- Born: 1 November 1915 Bayreuth, Kingdom of Bavaria, German Empire
- Died: 5 June 2013 (aged 97) Munich, Germany
- Occupation: Singer

= Franz Kelch =

German bass-baritone

Franz Kelch (1 November 1915 – 5 June 2013) was a German bass-baritone lied and oratorio singer. His discography includes works of Johann Sebastian Bach, Dieterich Buxtehude, George Frideric Handel, and Claudio Monteverdi.

== Biography ==
Franz Kelch was born in Bayreuth. He started voice training in difficult times in 1937 with Henriette Klink in Nürnberg after mandatory military service. He had to interrupt his studies with the outbreak of World War II. After he returned from a prisoner-of-war-camp, he started teaching and singing for the Bayerischer Rundfunk (Bavarian broadcast) in programs of early music and new works of Munich composers such as Joseph Haas, Hermann Zilcher or Wolfgang Jacobi.

In 1948, Franz Kelch was the soloist for A German Requiem of Brahms with the Münchner Philharmoniker, then Bach's Mass in B minor with the Heinrich-Schütz-Kreis conducted by Michael Schneider, and Beethoven's 9th Symphony with the Bamberger Symphoniker and Joseph Keilberth.

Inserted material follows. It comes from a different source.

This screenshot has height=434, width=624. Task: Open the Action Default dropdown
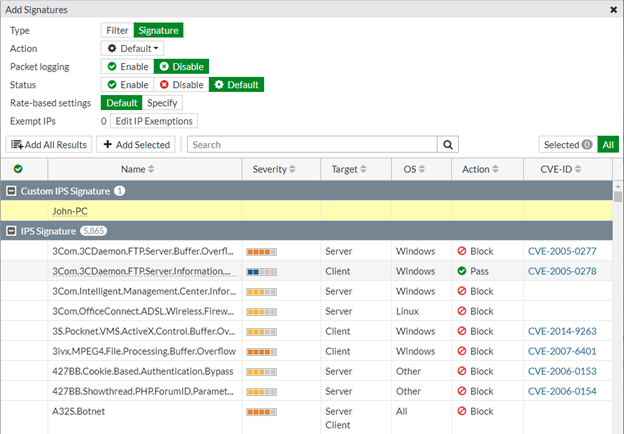pyautogui.click(x=134, y=48)
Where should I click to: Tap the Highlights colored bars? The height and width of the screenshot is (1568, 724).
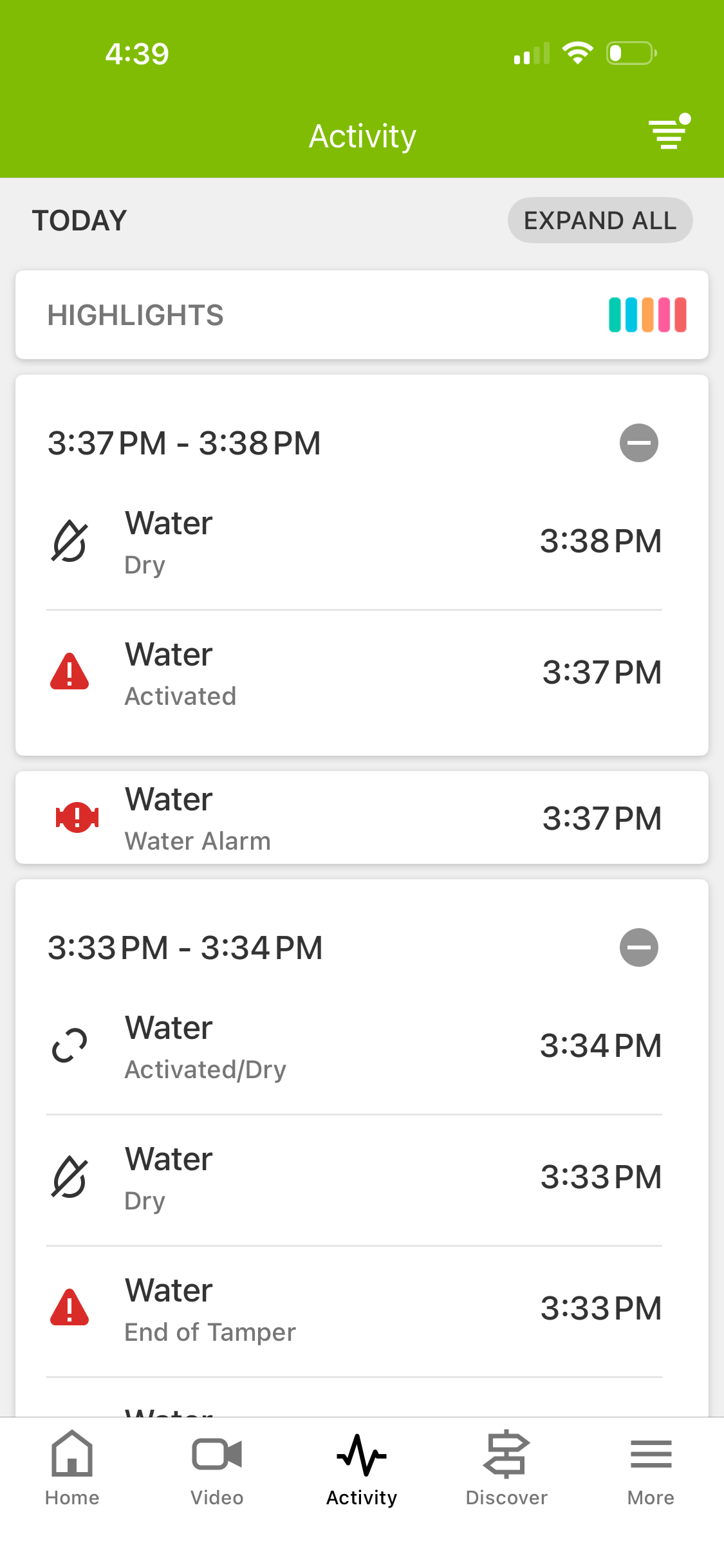[647, 315]

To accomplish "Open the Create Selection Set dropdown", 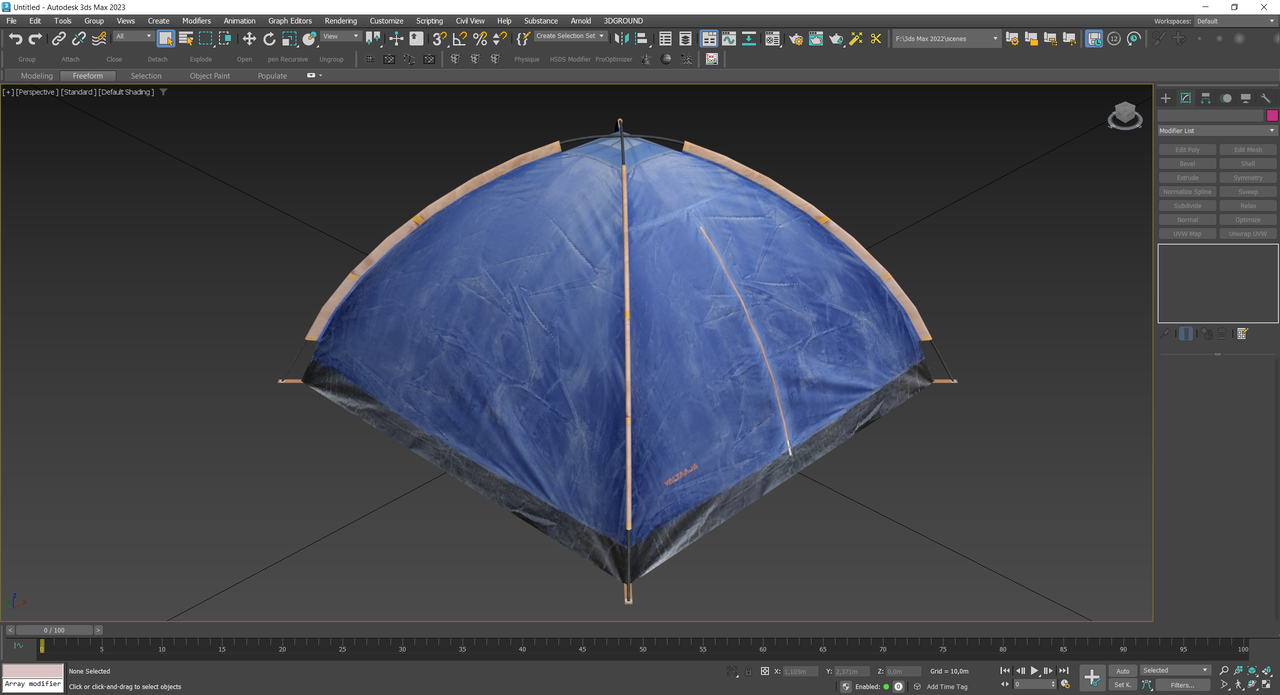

When in 1951 Karl Richter took over the Heinrich-Schütz-Kreis (that became the Münchener Bach-Chor in 1954), they entered a collaboration until 1957 with performances of all major works of Bach, especially the Vox Christi, the words of Jesus, in Bach's passions. K.H. Ruppel, the chief critic of the Süddeutsche Zeitung, wrote about the St Matthew Passion in 1956: "Die Gestaltung der Christus-Partie durch Franz Kelch gehört in der geistigen Durchdringung, der Wärme des Ausdrucks und der kultivierten Führung der edlen Baßstimme zum Schönsten, was man sich an sängerischer Bachinterpretation denken kann."

Thomaskantor Günther Ramin engaged him for two tours of Western Europe and for the Archiv Produktion recording of the Johannes-Passion with the Thomanerchor. He was a bass soloist for recordings by Fritz Werner and the Heinrich-Schütz-Chor Heilbronn of the Bach Passions, the Mass in B minor and many cantatas for Erato. He sang the role of Seneca in the first recording of Monteverdi's opera L'incoronazione di Poppea in 1952 with Walter Goehr and the Tonhalle-Orchester Zürich, released and awarded a Grand Prix du Disque in 1954 and the Canti guerrieri et amorosi, 8th Book of Madrigals by Claudio Monteverdi under Marcel Couraud in 1955.

In addition to his extensive concert activities as a lieder and oratorio singer in Germany and Western Europe, Franz Kelch taught from 1953-1978 at the Leopold-Mozart-Konservatorium Augsburg (now the Leopold Mozart Center). Numerous well-known opera and concert singer emerged from his 25 years of voice teaching.

Franz Kelch lived in Munich from 1947. He died on 5 June 2013. He is survived by ten children.